Introduction
Colorectal cancer (CRC) has been implicated as one of the most commonly diagnosed cancers worldwide, with an estimated 1.85 million new cases in 2018, accounting for 9.2% of all cancer-related deaths [1,2]. Meanwhile, the rate of CRC is growing fast with insufficient therapeutic options. The screening of CRC remains the most important and cost-effective strategy in reducing the incidence and mortality of the disease, but it still lacks the screening programs in the developing countries [3-4]. In addition, the primary strategies for CRC treatment such as surgery, radiotherapy and adjuvant chemotherapy, have greatly improved the survival rate, but there are some obstacles in the application of chemotherapy, such as lack of selectivity, insufficient drug concentrations in tumor tissues, emergence of drug-resistant cancer cells, and inevitable systemic toxicity [5]. Therefore, novel agents with fewer or no side effects are urgent need to improve the outcome of CRC patients.
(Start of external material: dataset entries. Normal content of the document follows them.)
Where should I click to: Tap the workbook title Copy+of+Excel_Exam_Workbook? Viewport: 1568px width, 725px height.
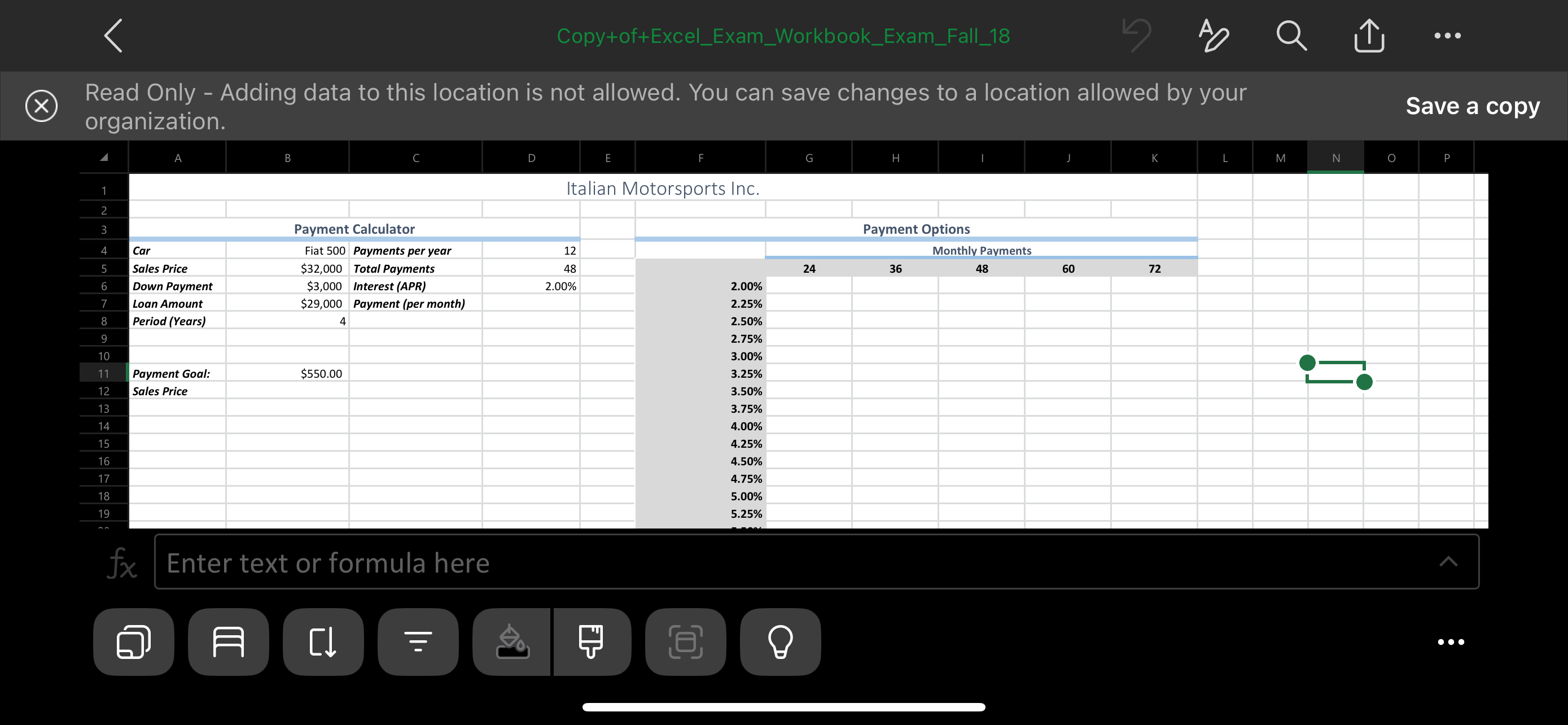pos(784,36)
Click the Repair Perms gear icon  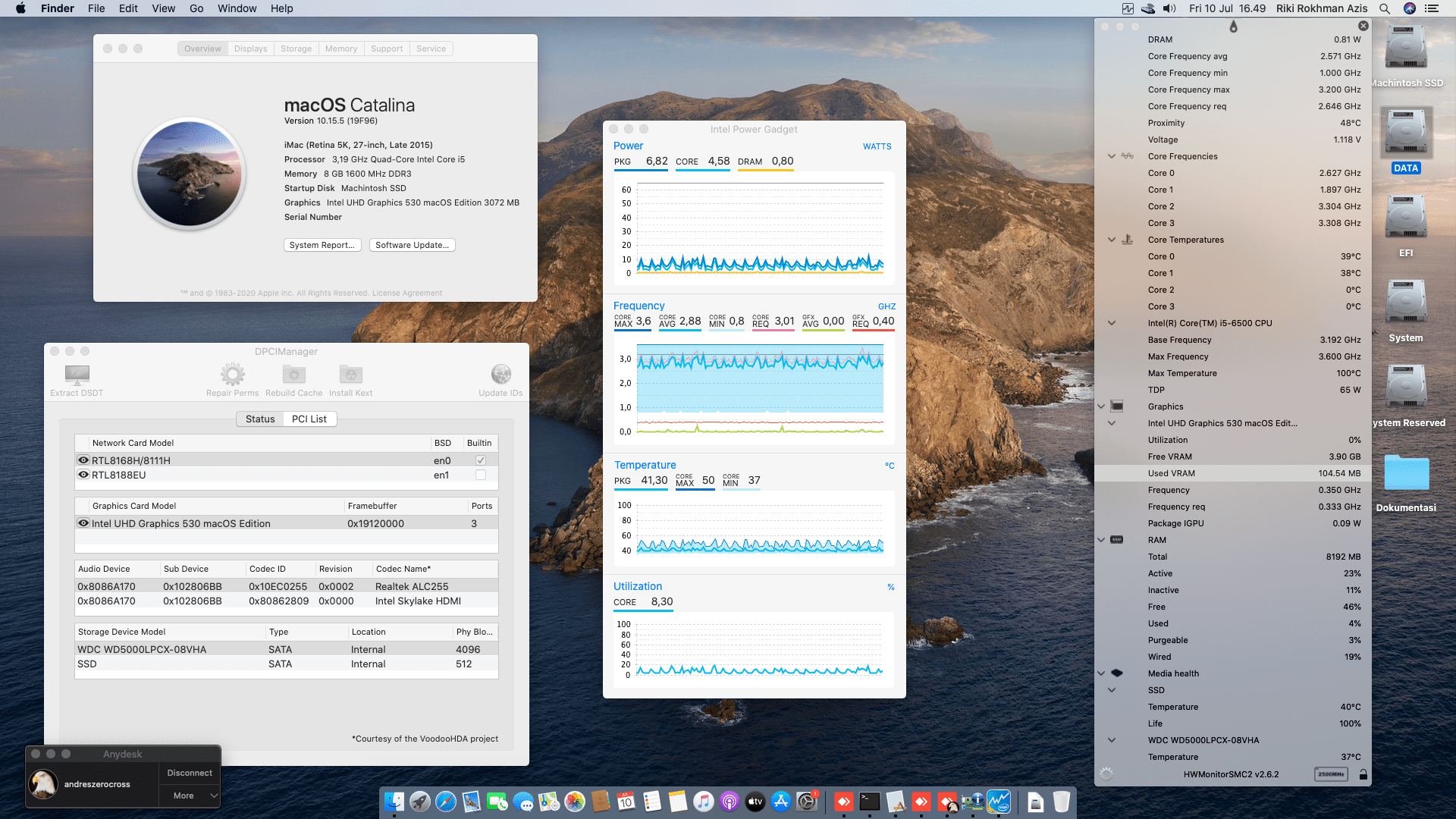[x=232, y=375]
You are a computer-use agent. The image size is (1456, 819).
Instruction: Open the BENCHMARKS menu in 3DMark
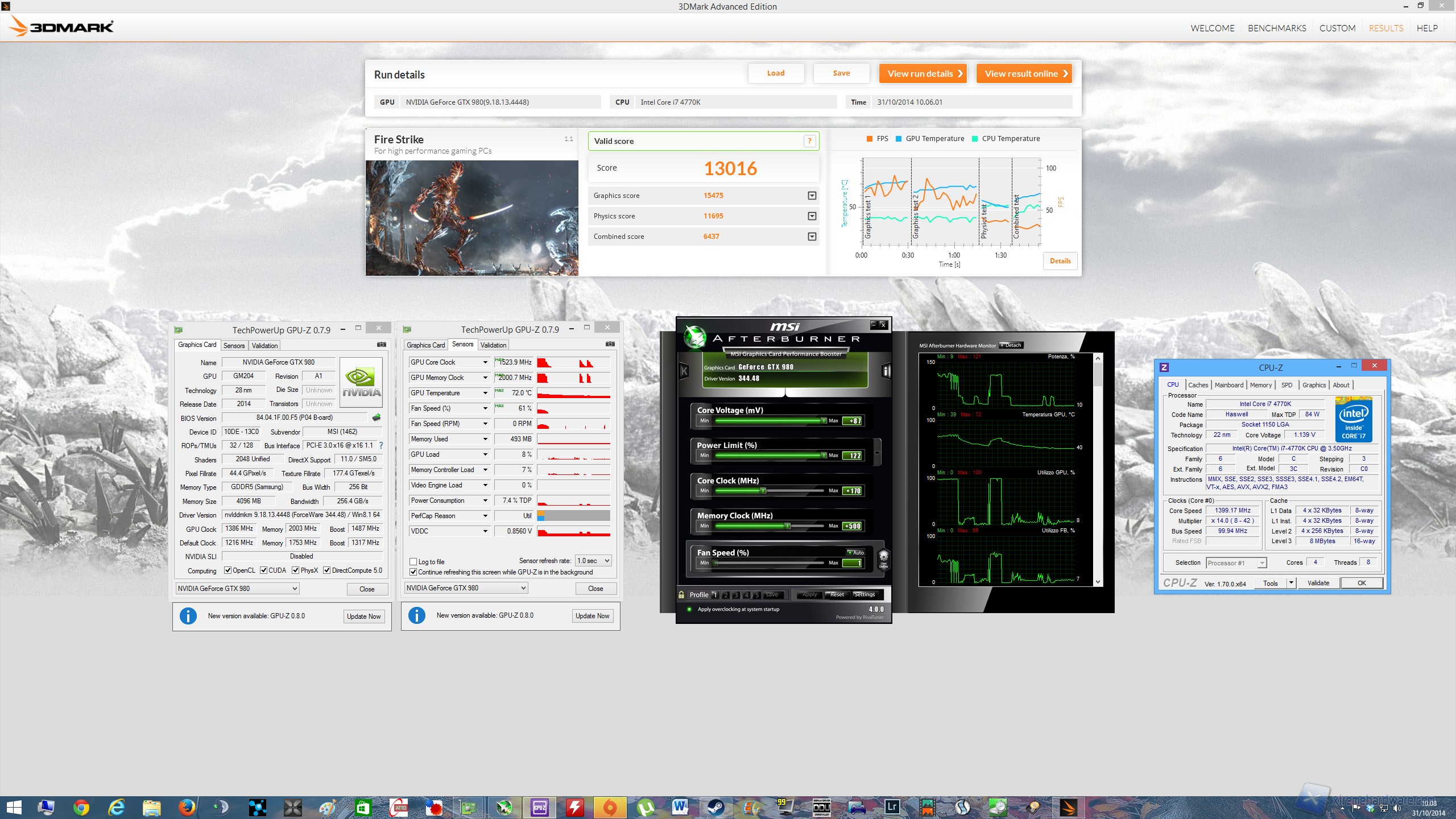(x=1276, y=28)
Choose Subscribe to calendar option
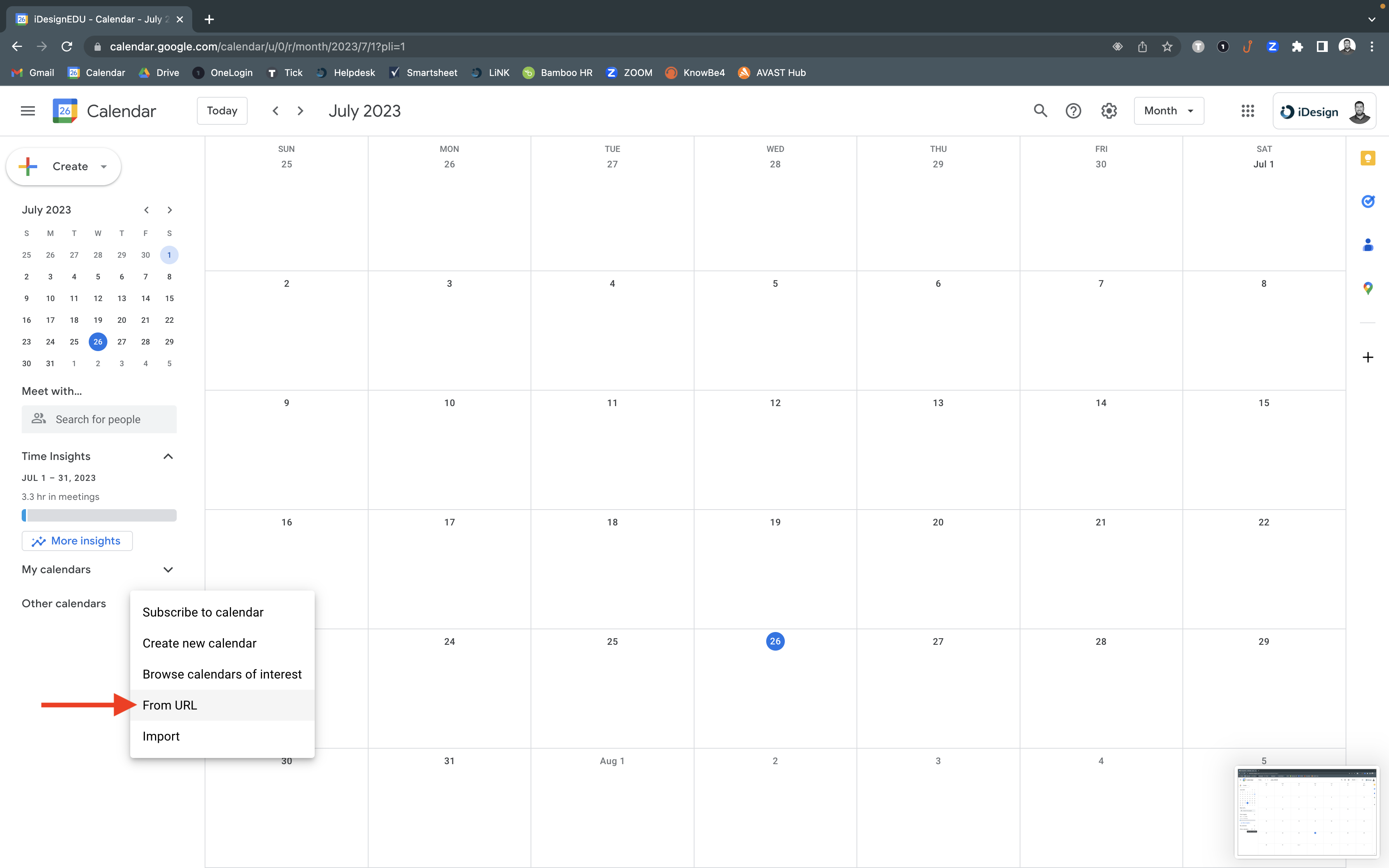Screen dimensions: 1389x868 click(x=203, y=612)

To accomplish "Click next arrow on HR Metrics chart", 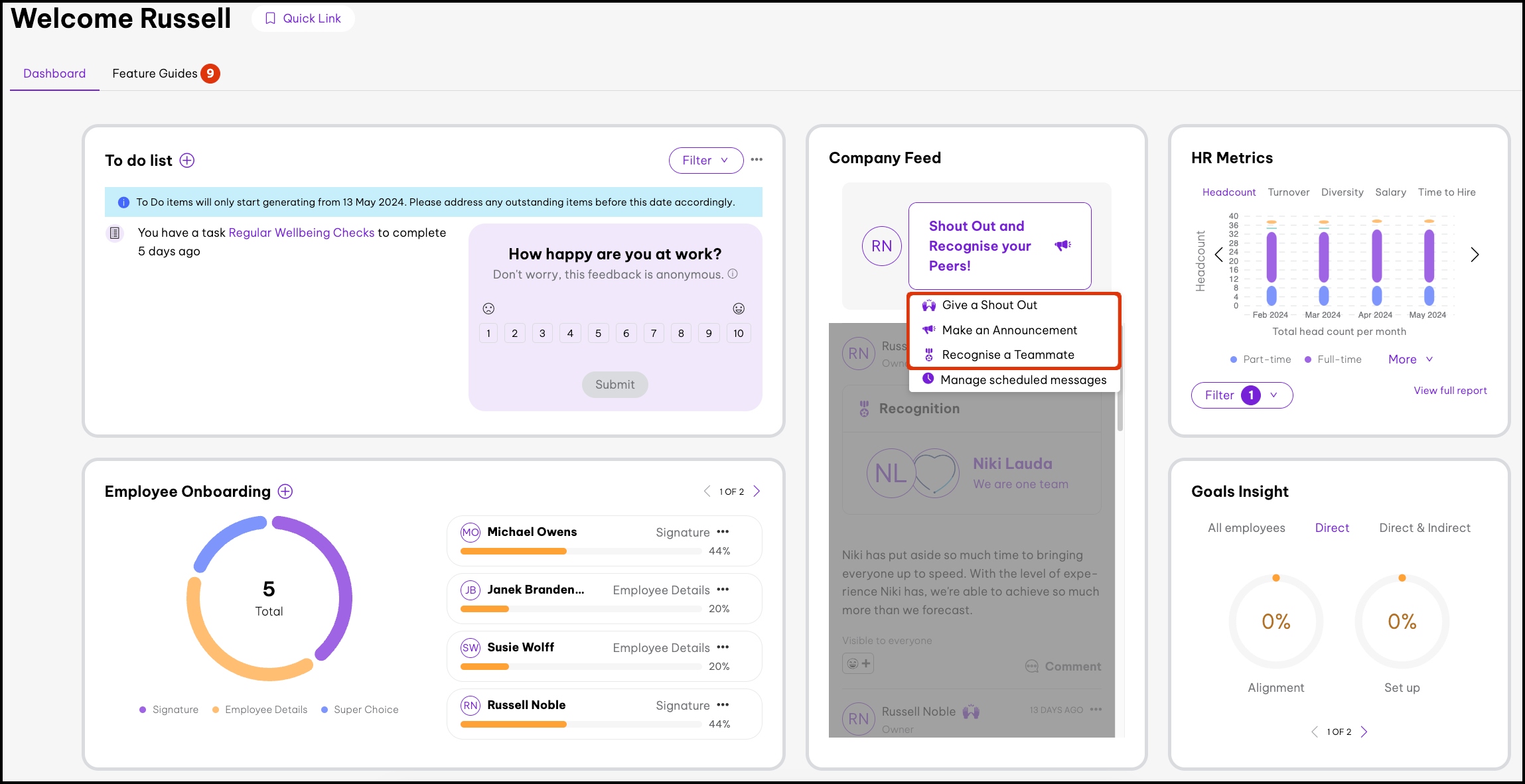I will [x=1475, y=255].
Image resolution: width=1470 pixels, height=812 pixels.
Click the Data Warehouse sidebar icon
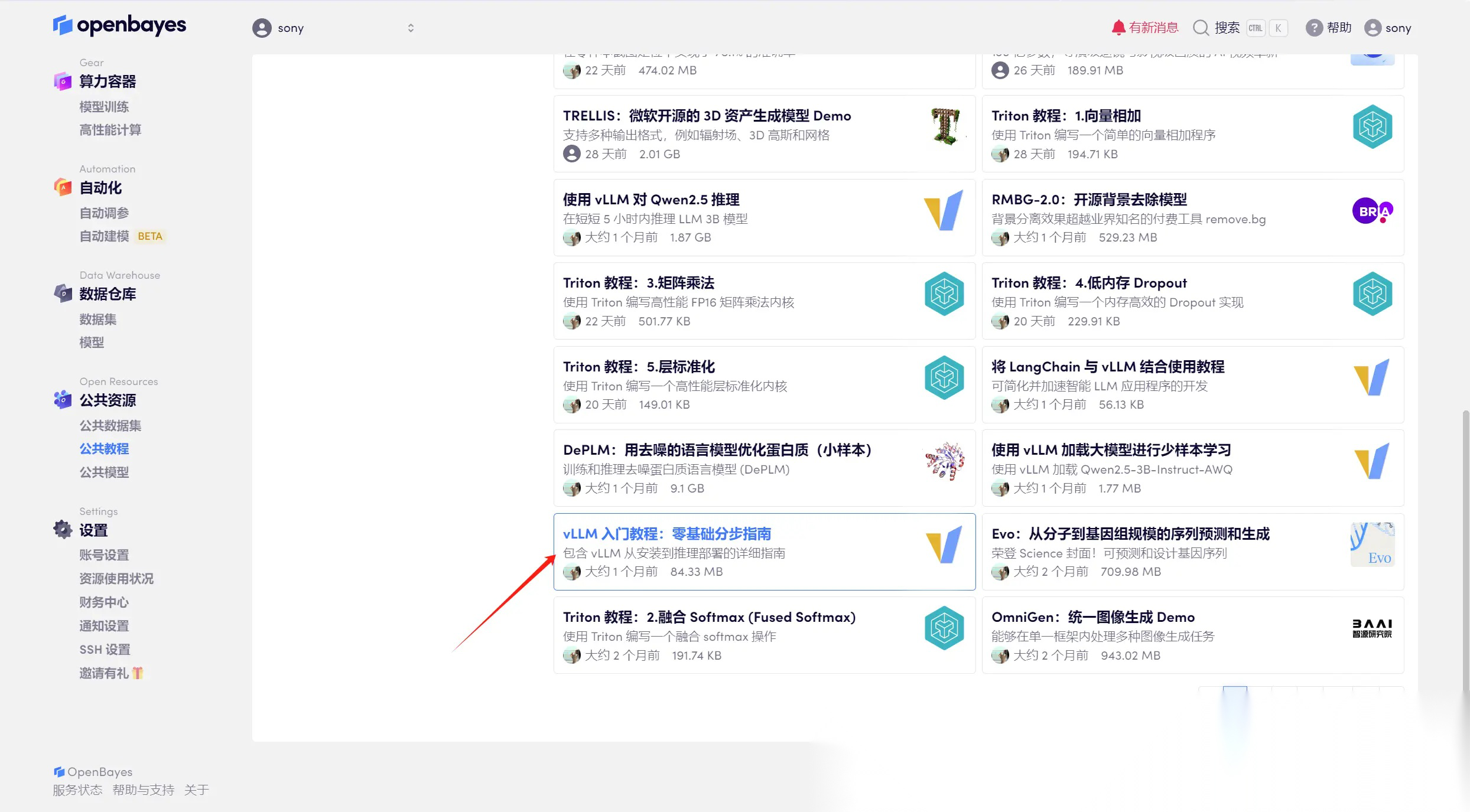[63, 294]
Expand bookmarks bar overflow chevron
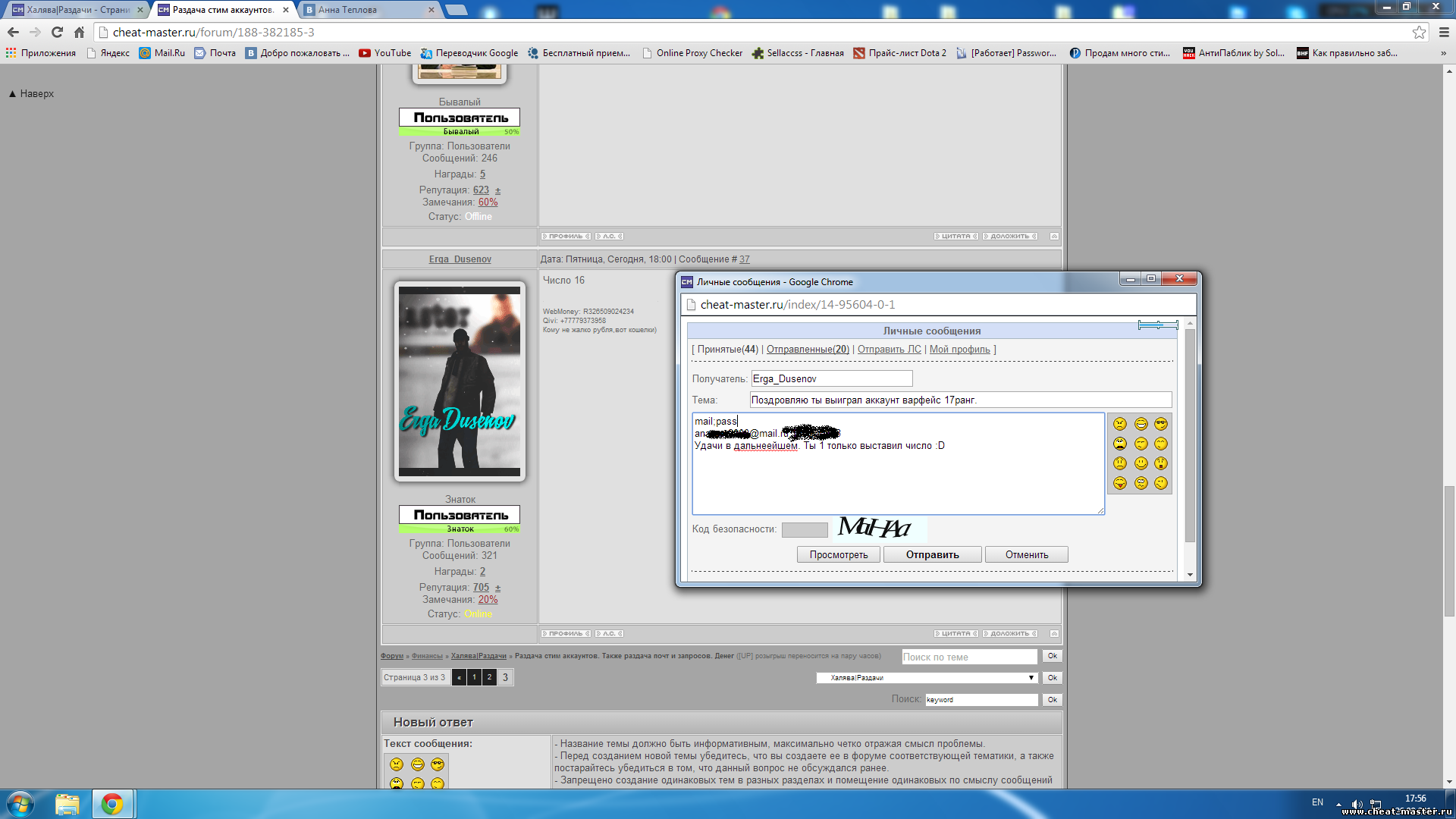This screenshot has width=1456, height=819. [1443, 53]
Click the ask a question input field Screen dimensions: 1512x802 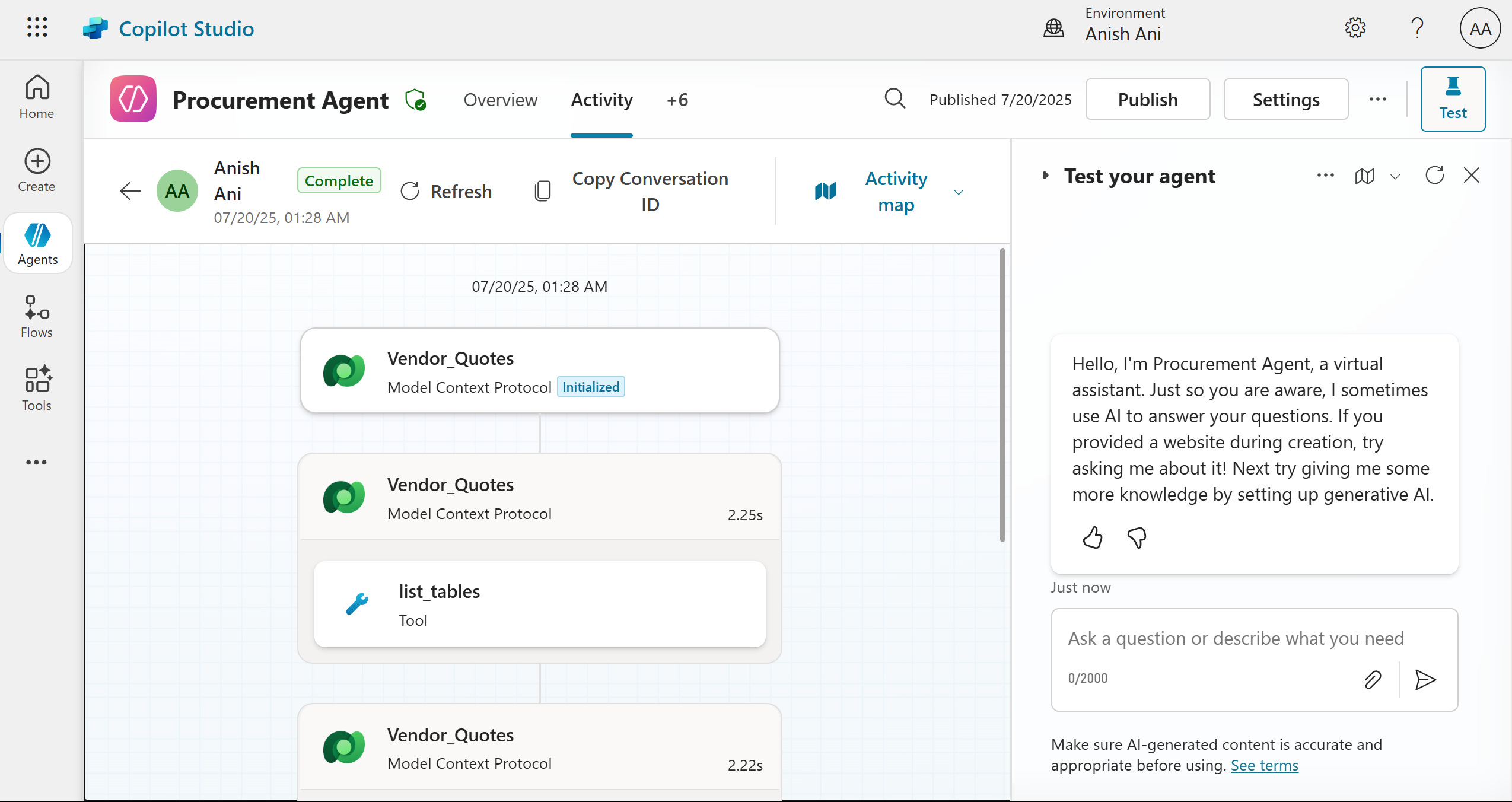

Autophagy has recently received considerable attention due to its important roles in human diseases and earned a Nobel Prize for physiology or medicine in 2016 [6]. Autophagy commonly includes three types that is macro-autophagy, micro-autophagy and chaperone-mediated autophagy (CMA) [7-9]. Macro-autophagy (hereafter referred to as autophagy) is an evolutionarily conserved biological process by which damaged organelles and macromolecules are degraded and recycled for cell survival and proliferation under physiologic conditions, such as accumulation of reactive oxygen species (ROS) and energy limiting [6,10]. Meanwhile, it also occurs frequently during tumorigenesis and cancer chemotherapy [11-12], even related to cancer drug resistance [13-14]. Due to its “self-digest” function, the role of autophagy in cancer is complex and context-dependent [15]. A growing number of reports indicate that targeting the autophagy process has been regarded as a novel therapeutic approach [16-17]. Therefore, development of novel autophagy regulators has rewired a way of cancer treatment in recent years.
Drug repurposing has recently emerged as an alternative approach to accelerate drug development for cancer treatment. Repurposing the large arsenal of non-anticancer drugs holds promise to achieve a rapid clinical practice at a lower cost than de novo drug development [18]. In the past decades, traditional Chinese medicine (TCM) has drawn growing attention as special drug pool for drug repurposing in the cancer management. Ziyuglycoside II (3β-3-α-L-arabinopyranosyloxy-19-hydroxyurs-12-en-28-oic acid) (Fig. 1A) is one of the major active compounds of Sanguisorba officinalis L , which is widely distributed in the north temperate zone of Asia and Europe, especially in China. And it has a wide range of clinical applications including antibiosis, anti-inflammation, anti-oxidation and anti-cancer. Previous study has identified Ziyu II as a potent anti-tumor agent that inhibits cancer cell proliferation by triggering apoptosis and inducing cell cycle arrest in various cancers, including breast cancer and gastric cancer [19-21]. However, the detailed mechanism underlying the anticancer effect of Ziyu II remains to be further defined.
In this study, we demonstrated that Ziyu II induces growth inhibition and obvious cell death of CRC cells by triggering autophagy and apoptosis both in vitro and in vivo . Notably, Ziyu II promotes complete autophagic flux which results from the inhibition of the Akt/mTOR signaling pathway, leading to growth inhibition of CRC cells. Moreover, Ziyu II synergistically suppresses CRC cell growth with the first-line chemotherapeutic drugs 5-fluorouracil. Together, our findings elucidated the mechanisms of Ziyu II-induced growth inhibition of CRC cell by orchestrating both apoptosis and autophagy, which may pave the way for the use of Ziyu II in clinic treatment of CRC.